[Stored records]
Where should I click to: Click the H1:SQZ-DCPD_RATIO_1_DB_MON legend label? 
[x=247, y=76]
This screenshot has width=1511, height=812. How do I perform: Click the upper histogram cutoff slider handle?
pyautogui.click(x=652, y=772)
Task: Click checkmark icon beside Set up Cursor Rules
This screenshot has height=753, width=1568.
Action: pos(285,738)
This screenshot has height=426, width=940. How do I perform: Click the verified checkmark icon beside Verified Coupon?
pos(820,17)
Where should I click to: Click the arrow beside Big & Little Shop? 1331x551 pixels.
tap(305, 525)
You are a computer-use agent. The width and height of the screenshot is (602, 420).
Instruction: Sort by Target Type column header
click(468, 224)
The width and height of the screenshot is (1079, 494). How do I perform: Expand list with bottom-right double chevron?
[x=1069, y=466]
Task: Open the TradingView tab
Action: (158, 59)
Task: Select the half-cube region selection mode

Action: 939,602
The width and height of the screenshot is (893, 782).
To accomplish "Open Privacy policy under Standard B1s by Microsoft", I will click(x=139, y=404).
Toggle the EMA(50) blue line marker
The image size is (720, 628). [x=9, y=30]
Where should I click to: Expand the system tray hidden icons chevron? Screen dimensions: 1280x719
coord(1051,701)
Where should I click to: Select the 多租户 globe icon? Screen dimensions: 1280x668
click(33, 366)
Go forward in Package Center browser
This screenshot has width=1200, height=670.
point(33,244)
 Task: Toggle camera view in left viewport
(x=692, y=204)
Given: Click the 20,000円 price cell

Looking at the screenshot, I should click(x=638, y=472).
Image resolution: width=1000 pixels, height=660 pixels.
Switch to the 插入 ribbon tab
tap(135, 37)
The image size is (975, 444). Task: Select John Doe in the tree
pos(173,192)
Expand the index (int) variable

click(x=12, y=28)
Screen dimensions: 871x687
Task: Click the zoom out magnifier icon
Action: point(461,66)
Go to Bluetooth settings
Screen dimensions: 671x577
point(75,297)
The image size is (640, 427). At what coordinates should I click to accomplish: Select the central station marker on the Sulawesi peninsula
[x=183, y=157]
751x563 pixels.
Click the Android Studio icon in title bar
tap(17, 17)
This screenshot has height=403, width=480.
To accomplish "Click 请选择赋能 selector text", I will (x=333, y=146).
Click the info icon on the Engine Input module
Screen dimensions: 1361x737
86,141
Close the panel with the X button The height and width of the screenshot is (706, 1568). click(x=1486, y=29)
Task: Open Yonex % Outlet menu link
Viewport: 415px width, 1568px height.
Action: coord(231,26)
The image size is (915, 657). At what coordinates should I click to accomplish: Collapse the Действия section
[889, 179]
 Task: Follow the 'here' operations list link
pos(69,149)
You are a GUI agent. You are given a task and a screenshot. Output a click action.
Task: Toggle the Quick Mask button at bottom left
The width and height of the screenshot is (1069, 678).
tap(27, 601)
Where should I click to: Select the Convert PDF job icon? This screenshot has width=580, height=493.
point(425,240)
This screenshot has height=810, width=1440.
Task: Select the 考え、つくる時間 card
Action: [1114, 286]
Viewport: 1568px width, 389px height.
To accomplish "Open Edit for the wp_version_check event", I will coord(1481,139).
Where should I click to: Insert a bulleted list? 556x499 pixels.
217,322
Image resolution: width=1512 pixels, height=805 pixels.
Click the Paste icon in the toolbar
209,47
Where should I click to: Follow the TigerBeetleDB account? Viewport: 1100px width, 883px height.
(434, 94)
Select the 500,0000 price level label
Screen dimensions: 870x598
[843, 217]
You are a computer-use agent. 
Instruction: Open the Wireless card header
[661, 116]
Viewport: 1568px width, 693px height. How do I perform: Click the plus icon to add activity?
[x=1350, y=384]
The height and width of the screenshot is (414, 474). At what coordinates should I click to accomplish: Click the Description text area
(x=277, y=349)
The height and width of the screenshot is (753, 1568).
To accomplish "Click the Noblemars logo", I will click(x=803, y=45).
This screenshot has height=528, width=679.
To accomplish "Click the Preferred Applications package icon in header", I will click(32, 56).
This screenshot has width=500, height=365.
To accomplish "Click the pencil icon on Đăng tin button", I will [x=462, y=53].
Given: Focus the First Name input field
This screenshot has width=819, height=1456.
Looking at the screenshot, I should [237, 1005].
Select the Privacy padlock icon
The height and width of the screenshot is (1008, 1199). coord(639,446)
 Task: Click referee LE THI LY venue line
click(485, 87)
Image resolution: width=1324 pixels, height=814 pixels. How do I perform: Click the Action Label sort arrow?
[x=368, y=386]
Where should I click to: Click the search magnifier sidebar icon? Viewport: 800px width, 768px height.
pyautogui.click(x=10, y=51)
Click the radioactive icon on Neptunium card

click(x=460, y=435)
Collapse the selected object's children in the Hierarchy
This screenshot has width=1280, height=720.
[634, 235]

§ **What the task requires**: For each line in the data above that contains the string "button", extract the line.

§ **Expected answer**:
Close the panel with the X button The height and width of the screenshot is (706, 1568). click(x=1486, y=29)
Task: Toggle the Quick Mask button at bottom left
To accomplish "Click the pencil icon on Đăng tin button", I will [x=462, y=53].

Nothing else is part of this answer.